**WORK TO BE COMPLETED:** Go on with the article about a doctor's advice on cannabis use, picking up after its final sentence.

Bottum recommended consulting your doctor and said he’s told patients to call the company producing the product to explain what they want to use it for. What could work for one person may not work or could harm another person he said.

He knows patients with anxiety issues who have been helped but also those whose anxiety was worsened.

A part of the problem is how there has been very little formal testing with credible sample sizes which needs to be in the thousands – something similar to what is done with pharmaceutical drug trials.

Much of the current information related to cannabis is related to personal experiences.

In his experience as a doctor working in emergency he has seen very little misuse.

“I’ve been very thankful I haven’t seen a lot” he said.

However he didn’t discount that misuse could happen without needing emergency care.

Bottum said some patients don’t realize how expensive it can be. In terms of safety it’s more important to know the source of the cannabis rather than focusing on saving money.

“There have been cases where marijuana [purchased on the street] has been laced with other drugs whether it was cocaine or fentanyl or something on those lines so certainly you want to know where it’s coming from. It may be worth the cost to get a quality product” he said.

Other areas of concern is who is predisposed to be adversely affected.

Bottum cited statistics outlined by the College of Family Physicians of Canada which state that cannabis intoxication increases the risk of fatal car collisions and that users should not drive for at least four hours after inhalation and for eight hours following use if euphoria is experienced. Impairment can last up to 24 hours for anyone who requires the ability to drive or perform activities requiring alertness.

Under the guidelines for authorizing dried cannabis for chronic pain or anxiety: dried cannabis is not appropriate for patients under the age of 25; those who have a personal history or strong family history of psychosis; those who have a current or past substance use disorder; have cardiovascular disease; have respiratory disease; or are pregnant planning to become pregnant or breastfeeding.

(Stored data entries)
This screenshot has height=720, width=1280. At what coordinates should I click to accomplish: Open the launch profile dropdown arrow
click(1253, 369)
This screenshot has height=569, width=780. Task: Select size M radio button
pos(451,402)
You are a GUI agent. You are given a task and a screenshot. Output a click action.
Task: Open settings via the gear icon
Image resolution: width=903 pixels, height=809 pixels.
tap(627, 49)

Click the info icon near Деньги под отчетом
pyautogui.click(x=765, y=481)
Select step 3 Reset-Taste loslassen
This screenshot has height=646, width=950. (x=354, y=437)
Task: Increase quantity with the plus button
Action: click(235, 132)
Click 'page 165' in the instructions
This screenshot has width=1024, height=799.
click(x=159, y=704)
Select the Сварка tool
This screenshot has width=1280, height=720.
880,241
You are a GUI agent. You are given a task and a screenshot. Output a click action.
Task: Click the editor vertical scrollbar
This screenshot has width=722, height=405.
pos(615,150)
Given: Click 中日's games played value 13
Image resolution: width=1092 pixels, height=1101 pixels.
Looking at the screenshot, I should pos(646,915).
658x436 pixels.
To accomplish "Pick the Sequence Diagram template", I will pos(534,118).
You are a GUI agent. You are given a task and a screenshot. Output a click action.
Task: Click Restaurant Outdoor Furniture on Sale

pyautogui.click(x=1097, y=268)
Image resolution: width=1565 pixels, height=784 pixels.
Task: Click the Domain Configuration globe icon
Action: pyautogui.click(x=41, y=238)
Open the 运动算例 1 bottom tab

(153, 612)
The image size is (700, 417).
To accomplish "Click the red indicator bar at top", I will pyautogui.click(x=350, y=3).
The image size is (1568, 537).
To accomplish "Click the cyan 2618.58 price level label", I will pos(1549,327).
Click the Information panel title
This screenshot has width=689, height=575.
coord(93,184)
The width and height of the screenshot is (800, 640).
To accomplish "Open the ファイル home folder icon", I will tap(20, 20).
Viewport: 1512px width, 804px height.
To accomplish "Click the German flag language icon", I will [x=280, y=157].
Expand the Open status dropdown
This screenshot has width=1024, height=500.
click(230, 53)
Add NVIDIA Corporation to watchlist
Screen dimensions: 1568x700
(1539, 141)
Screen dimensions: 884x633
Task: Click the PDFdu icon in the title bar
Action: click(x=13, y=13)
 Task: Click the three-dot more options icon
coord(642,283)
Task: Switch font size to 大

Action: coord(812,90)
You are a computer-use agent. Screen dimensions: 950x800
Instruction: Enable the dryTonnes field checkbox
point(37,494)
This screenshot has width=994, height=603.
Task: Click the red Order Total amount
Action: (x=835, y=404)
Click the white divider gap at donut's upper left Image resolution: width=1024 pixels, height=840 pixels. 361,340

**EXERCISE RESULT:**
It “should be authorized with caution” in patients who have a concurrent active mood or anxiety disorder smoke tobacco have risk factors for cardiovascular disease and are heavy users of alcohol or taking high doses of opioids or benzodiazepines or other sedating medications prescribed or available over the counter.

During the presentation there was a question about whether cannabis consumption could become addictive.

“People can become dependent. There’s a physical addiction where [if] you don’t get it you have a withdrawal. People can become dependent on Tylenol or sleeping pills or cellphones for sure” Bottum said.

The legal age for cannabis consumption in Ontario is 19 years or older.

The limit for growing cannabis is four plants per residence (not per person). An individual can have a maximum of 30 grams (about one ounce) of dried cannabis in public. According to the government of Ontario website cannabis can be purchased online through the Ontario Cannabis Store (OCS.ca). Consumers will be required to verify their age to accept delivery and no packages will be left unattended at the door. You are permitted to purchase up to 30 grams (about one ounce) of dried recreational cannabis at one time for personal use. Currently edibles and concentrates are not available for purchase.

Despite anecdotal success stories the verdict is still out about the efficacy of medical marijuana Bottum said. He cautioned that cannabis edibles can have delayed effects which could lead to over consumption.

He said it’s not expected producers will provide data on marijuana but he hopes government and universities will fund research so the public can “use these products or start to use safely.”

Bottum said there is still a lot to learn which applies to everyone from patients to doctors looking to help.

“We’re learning. We’re learning from you. We’re learning from the College of Family Physicians. We’re going to learn from other research as time goes on so we’re all going to become more knowledgeable. Let’s do it together. Let’s do it safely and I don’t think anybody that I know from my group is going to try and stop you from trying something if you do it safely” he said.